#### [PROBLEMS TO WORK ON]
1. Answer these questions using the excerpt on Swedish entrepreneurship:
(a) On which street is Cecilia Hillström Gallery located?
(b) Whose photographs adorn the gallery walls at the time of the visit?
(c) In what year did Cecilia Hillström come from the banking world?
2. From the excerpt on Swedish entrepreneurship, reproduce verbatim the passage that opens with the words containing "Cecilia Hillström Gallery" and closes with "left art school.".

Sweden has a long history of innovative and strong entrepreneurship. Being passionate about your business idea and sticking to it is key, say many of the entrepreneurs who have succeeded in realising the dream of owning a company. Value talks to a few of them.

I had ideas to take responsibility for

Cecilia Hillström Gallery is located on Hudiksvallsgatan in Stockholm. At the time we are there, the walls are adorned with David Molander’s photographs. An artist that Cecilia Hillström has had in her stable since he left art school.

Cecilia Hillström
Cecilia Hillström

White rooms, beautiful works of art, a curly-haired dog that wants to embrace everyone. The environment of the gallery is almost as far from a bank branch as you can get. But it was from the banking world that Cecilia Hillström came in 1999. She went to the Stockholm School of Economics and made a career in the world of finance – but then suddenly changed careers, studying art history in New York and Stockholm and entering the world of art galleries. So it’s perhaps not strange that she can still feel a little odd as a cultural entrepreneur. After all, it requires a lot of energy to step into a new industry.

[Extracted records]

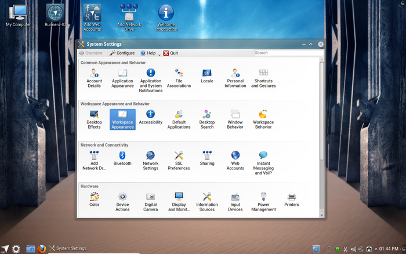Focus the Search input field
Viewport: 406px width, 254px height.
tap(288, 53)
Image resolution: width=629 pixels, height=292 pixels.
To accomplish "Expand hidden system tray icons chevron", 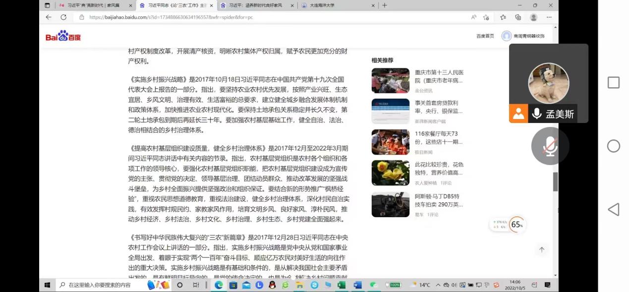I will (x=438, y=285).
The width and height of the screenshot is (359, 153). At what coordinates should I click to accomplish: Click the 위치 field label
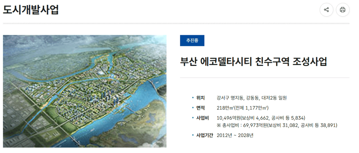click(x=200, y=98)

#### [LIST OF SOLUTIONS]
1.
(a) Hudiksvallsgatan in Stockholm
(b) David Molander's
(c) 1999

2.
Cecilia Hillström Gallery is located on Hudiksvallsgatan in Stockholm. At the time we are there, the walls are adorned with David Molander’s photographs. An artist that Cecilia Hillström has had in her stable since he left art school.